start Information shown

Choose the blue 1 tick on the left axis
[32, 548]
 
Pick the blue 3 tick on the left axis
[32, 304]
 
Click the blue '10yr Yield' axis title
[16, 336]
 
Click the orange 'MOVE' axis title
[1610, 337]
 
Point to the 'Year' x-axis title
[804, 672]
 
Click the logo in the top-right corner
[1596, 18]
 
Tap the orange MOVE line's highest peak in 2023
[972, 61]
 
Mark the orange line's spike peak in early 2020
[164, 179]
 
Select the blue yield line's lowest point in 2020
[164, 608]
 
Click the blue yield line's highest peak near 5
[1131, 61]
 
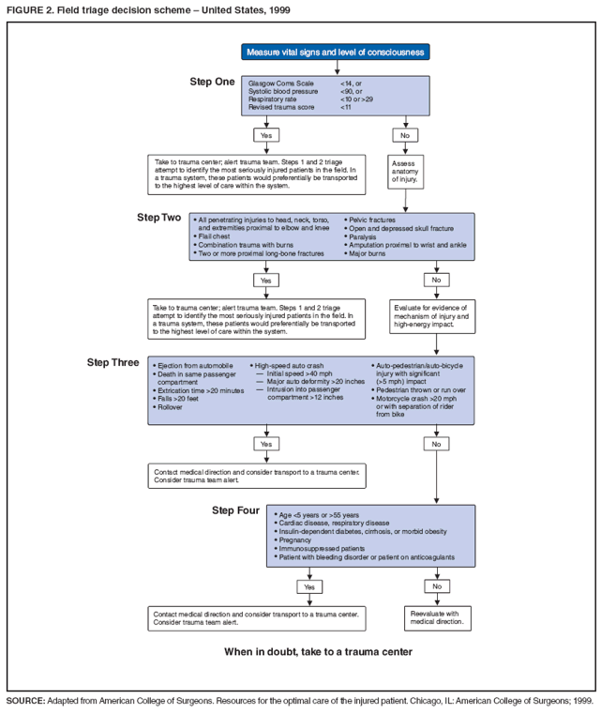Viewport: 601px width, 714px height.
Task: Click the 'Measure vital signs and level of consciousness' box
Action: tap(336, 52)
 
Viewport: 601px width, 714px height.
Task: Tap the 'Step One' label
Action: tap(212, 83)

end Information shown

Work instructions: Write out all of the records above word for word, leaving out the pictures.

Worked solution:
Choose the blue 1 tick on the left axis
[32, 548]
 
Pick the blue 3 tick on the left axis
[32, 304]
 
Click the blue '10yr Yield' axis title
[16, 336]
 
Click the orange 'MOVE' axis title
[1610, 337]
 
Point to the 'Year' x-axis title
[804, 672]
 
Click the logo in the top-right corner
[1596, 18]
 
Tap the orange MOVE line's highest peak in 2023
[972, 61]
 
Mark the orange line's spike peak in early 2020
[164, 179]
 
Select the blue yield line's lowest point in 2020
[164, 608]
 
Click the blue yield line's highest peak near 5
[1131, 61]
 
Viewport: 601px width, 714px height.
Task: Click the 'Measure vital signs and level of consciousness' box
Action: tap(336, 52)
 
Viewport: 601px width, 714px height.
Task: Tap the 'Step One' label
Action: tap(212, 83)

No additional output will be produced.